Whatever Our Souls is a digital/physical print publication devoted to pushing the peculiar, especially stories that would usually “struggle to find acceptance in traditional literary magazines.” This means everything from “space wolves” to “mutant rabbits.” One unique feature of the magazine is its internal competition between its two editors (Team Pollux and Team Castor). Each editor posts their MVP (“Most Valuable Prose”) to the website,and readers have the opportunity to vote for a “reigning champion”*

*Quotes from the site’s homepage.

Life, Satire, Writing (Published)

Published — “Flexible Groups”


Defenestration published my short story “Flexible Groups” in its December 2016 issue (for context, they release an issue every April, August, and December). I was influenced by Kurt Vonnegut’s “Harrison Bergeron” and my experiences in professional education. One of the members of my writer’s critique called this style “snarky with a soul.” I’m keeping that.

Defenestration is an online publication devoted to humor in all its varieties, and its About page boasts such accomplishments as selling its life story to Christopher Nolan (you might have heard of a little something called The Dark Knight) and successfully defending the Earth from Martians.

Life, Writing (Published)

Published — “Snippets”

 

Rat Ass Review’s “Love and Madness” section published my poem “Snippets.” The online publication is devoted to poetry about “our varied attractions to one another” and isn’t “intended for children, nor for those adults whose views of individual liberty and freedom of expression would best suit them for life in 1630 Massachusetts or modern-day Syria.” Get reading because it’s an amazing, ever-growing page of stories of love and madness, if there’s even a difference.
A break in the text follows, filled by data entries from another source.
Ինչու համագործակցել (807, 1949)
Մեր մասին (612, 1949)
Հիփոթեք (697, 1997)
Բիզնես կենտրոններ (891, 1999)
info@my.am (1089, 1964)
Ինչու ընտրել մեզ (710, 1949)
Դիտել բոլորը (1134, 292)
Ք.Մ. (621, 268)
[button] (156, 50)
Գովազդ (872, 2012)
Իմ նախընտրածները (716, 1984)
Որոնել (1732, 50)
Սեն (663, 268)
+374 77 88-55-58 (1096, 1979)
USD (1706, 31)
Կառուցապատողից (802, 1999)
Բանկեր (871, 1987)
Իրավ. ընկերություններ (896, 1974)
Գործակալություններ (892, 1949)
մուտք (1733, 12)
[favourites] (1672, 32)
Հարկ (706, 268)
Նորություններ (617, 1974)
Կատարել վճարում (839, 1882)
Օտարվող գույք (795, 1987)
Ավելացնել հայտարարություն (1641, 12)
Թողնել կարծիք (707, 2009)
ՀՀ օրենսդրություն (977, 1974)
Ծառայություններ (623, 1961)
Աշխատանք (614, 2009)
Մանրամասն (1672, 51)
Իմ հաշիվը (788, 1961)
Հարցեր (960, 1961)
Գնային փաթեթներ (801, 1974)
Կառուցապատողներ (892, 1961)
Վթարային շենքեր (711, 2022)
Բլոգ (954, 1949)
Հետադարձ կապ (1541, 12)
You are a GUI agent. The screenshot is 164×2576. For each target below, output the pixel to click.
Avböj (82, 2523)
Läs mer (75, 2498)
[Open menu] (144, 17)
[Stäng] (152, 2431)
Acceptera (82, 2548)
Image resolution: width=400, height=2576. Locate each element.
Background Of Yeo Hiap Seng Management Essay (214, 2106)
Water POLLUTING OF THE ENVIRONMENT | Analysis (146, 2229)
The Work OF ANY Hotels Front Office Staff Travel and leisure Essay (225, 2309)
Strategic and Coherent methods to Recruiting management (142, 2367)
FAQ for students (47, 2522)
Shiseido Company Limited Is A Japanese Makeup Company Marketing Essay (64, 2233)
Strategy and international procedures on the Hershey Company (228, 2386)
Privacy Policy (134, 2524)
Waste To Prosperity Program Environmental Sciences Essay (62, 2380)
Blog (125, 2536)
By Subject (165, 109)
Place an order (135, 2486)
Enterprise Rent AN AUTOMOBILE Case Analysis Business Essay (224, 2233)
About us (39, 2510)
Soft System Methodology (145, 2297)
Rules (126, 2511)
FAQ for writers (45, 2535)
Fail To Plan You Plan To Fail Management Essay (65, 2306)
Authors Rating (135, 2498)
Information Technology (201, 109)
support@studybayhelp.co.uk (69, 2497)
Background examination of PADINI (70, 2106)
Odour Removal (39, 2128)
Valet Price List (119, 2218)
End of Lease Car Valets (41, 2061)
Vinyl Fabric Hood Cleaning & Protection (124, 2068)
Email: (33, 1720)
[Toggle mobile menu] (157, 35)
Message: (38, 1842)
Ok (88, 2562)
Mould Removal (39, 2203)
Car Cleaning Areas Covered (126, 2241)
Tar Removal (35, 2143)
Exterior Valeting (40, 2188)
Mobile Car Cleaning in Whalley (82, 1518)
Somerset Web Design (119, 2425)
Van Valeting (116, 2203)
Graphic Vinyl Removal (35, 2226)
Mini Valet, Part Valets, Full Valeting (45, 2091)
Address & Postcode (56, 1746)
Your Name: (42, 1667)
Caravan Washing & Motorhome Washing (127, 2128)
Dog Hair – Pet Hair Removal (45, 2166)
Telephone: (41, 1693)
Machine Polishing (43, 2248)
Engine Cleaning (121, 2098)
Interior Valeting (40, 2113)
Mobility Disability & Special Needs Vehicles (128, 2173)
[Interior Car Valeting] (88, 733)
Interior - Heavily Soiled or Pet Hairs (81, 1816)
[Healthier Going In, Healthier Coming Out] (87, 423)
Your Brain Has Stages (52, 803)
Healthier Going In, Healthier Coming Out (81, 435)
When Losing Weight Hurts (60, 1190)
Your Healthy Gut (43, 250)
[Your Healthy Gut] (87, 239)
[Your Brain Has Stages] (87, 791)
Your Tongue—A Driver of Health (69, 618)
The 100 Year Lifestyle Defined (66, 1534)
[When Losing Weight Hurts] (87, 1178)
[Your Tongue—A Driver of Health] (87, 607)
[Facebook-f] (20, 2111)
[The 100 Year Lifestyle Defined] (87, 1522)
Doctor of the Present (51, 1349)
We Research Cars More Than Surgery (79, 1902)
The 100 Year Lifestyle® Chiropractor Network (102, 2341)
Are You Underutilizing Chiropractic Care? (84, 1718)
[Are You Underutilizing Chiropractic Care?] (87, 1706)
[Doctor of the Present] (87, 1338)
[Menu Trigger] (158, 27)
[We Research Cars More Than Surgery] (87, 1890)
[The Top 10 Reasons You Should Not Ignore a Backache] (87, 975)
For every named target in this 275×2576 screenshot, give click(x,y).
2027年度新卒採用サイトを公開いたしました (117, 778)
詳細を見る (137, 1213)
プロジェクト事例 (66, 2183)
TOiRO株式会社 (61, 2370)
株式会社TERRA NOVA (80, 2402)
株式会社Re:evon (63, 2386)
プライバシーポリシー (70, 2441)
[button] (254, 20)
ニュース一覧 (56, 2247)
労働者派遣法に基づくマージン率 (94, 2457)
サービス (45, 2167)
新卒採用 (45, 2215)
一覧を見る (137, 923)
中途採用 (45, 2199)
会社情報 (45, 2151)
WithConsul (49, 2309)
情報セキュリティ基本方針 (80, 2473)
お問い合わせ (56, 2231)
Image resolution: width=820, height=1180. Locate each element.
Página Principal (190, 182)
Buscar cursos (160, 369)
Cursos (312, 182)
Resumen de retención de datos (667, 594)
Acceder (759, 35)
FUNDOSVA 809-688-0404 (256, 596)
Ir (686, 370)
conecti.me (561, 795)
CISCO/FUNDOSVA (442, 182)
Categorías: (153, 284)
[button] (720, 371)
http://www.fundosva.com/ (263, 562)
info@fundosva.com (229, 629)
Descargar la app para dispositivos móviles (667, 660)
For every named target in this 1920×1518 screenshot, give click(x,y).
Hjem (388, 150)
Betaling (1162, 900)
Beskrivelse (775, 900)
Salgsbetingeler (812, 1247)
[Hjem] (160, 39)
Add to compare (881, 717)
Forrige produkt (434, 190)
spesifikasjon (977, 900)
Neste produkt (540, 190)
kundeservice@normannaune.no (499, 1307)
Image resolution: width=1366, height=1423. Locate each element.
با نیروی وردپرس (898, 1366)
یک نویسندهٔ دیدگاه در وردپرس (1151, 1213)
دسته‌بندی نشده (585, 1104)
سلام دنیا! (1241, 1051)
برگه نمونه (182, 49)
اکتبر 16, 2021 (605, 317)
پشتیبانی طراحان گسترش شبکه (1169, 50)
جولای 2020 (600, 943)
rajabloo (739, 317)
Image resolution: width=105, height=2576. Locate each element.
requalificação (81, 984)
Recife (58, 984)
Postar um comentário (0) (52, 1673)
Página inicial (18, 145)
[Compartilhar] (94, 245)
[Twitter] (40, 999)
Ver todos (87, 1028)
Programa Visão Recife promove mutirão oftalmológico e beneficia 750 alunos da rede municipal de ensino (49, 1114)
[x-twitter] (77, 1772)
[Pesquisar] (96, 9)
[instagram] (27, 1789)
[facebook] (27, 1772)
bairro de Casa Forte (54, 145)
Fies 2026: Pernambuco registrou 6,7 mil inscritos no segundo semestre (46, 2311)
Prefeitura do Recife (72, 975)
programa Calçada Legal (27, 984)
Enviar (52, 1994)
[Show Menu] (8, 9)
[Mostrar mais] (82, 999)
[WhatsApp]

You can also find my poem (after clicking the link) by hitting CTRL-F and searching for “Desmond White.”

Life, Scifi, Writing (Published)

Published — “Pink Pastures”

365 Tomorrow has published my speculative flash fiction “Pink Pastures.” The story was based on a dream, and since I can’t afford a therapist on a teacher’s salary, I resorted to a poor substitute (something I also know about, being a teacher). Ursula Le Guin’s “The Ones Who Walk Away From Omelas” influenced the setting, plus I really wanted to write about eldritch genitalia without using the word “vagina.” You’ll notice the comments aren’t forgiving; in my defense, my “purple prose” could have been intentional on a meta-level. (It’s not). 365 Tomorrows is an online journal that produces a new speculative fiction every single flipping day. The site would be a great complement to your morning bagel and cup of raktajino.